Studying the propagation of ELF waves in the Marsian ground-ionosphere waveguide using an FDTD method with application to the ground tomography

Research on propagation of ELF waves in the ground-ionosphere waveguide has been conducted in order to develop methods for solving inverse problem, which enable measurement of physical parameters of the Marsian ground [1]. It was assumed that the Marsian ground has multi-layer structure with layers characterized by low conductivity. The ELF field penetrates the soil to the depth of several dozen kilometers, that is much more that at Earth. This has a strong impact on dispersive properties of group velocities and attenuation in the waveguide. It is assumed that dust storms and dust devils generate short impulses of ELF field that can propagate over long distances, on the order of megameters. They can be recorded by ELF observation station located on the Marsian surface. The waveforms of these impulses are closely connected with the propagation parameters of the waveguide and should enable identification of ground structure and its components.

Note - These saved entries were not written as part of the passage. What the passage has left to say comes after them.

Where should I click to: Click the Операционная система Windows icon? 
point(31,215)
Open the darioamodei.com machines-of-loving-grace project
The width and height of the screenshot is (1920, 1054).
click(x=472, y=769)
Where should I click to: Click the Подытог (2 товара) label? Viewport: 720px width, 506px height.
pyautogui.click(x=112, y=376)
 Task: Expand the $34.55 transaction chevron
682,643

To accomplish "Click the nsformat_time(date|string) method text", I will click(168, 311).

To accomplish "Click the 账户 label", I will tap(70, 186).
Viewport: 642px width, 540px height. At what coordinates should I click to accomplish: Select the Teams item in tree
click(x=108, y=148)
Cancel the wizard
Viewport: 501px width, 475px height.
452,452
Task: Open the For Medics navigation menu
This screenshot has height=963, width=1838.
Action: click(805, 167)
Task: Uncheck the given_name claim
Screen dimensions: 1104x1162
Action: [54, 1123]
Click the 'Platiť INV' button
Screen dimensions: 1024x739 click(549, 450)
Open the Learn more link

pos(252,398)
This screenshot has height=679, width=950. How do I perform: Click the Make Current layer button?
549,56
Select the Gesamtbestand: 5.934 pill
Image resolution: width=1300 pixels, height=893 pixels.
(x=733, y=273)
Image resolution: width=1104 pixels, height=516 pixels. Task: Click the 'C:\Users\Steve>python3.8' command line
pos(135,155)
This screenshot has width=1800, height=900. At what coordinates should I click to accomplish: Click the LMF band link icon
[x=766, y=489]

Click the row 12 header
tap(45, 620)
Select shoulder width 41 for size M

Ground contribution to the parameters of the waveguide was examined using analytical solutions in [2]. Its contribution to the propagation of impulses and Schumann resonances on Mars was further studied in [3,4]. Studies presented here show impact of local ground structure on vertical electric dipole radiation in the ground-ionosphere waveguide. Modeling of impulse propagation in the time domain was performed using cylindrical coordinates. Solutions for large distances were corrected using the focusing factor. As approximation of the conductivity profile of ionosphere, a “double-knee” model [5] was used. Computation was performed with space steps dr = 10km, dz = 1 km and time step 1 us. Two examples of two-layer ground with different depth of the first layer (10km and 40km) were implemented. Impact of highly and weakly conducting plate on the radiation of the source was also studied. Validation of the model was based on a well studied analytical solution [3].

 

This work has been supported by the National Science Center under grant 2015/19/B/ST9/01710.

[1] A. Kułak, et al. (2015), Tomography of the Martian ground using inverse solutions for ELF waves generated by dust storms in the ground-ionosphere waveguide, National Science Center, Poland, under grant 2015/19/B/ST9/01710.

[2] A. Kulak, and J. Mlynarczyk (2013), ELF Propagation Parameters for the Ground-Ionosphere Waveguide With Finite Ground Conductivity, IEEE Transactions on Antennas and Propagations, 61, 4, doi: 10.1109/TAP.2012.2227445.

[3] A. Kulak, J. Mlynarczyk, J. Kozakiewicz (2013), An Analytical Model of ELF Radiowave Propagation in Ground-Ionosphere Waveguides With a Multilayered Ground, IEEE Transactions on Antennas and Propagations, 61, 9, 10.1109/TAP.2013.2268244.

[4] J. Kozakiewicz, A. Kułak, J. Młynarczyk (2015), Analytical modeling of Schumann resonance and ELF propagation parameters on Mars with a multi-layered Ground, Planetary and Space Science, 117, 127–135.

[5] O. Pechony, and C. Price (2004), Schumann resonance parameters calculated with a partially uniform knee model on Earth, Venus, Mars, and Titan, Radio Sci., 39, RS5007, doi:10.1029/2004RS003056.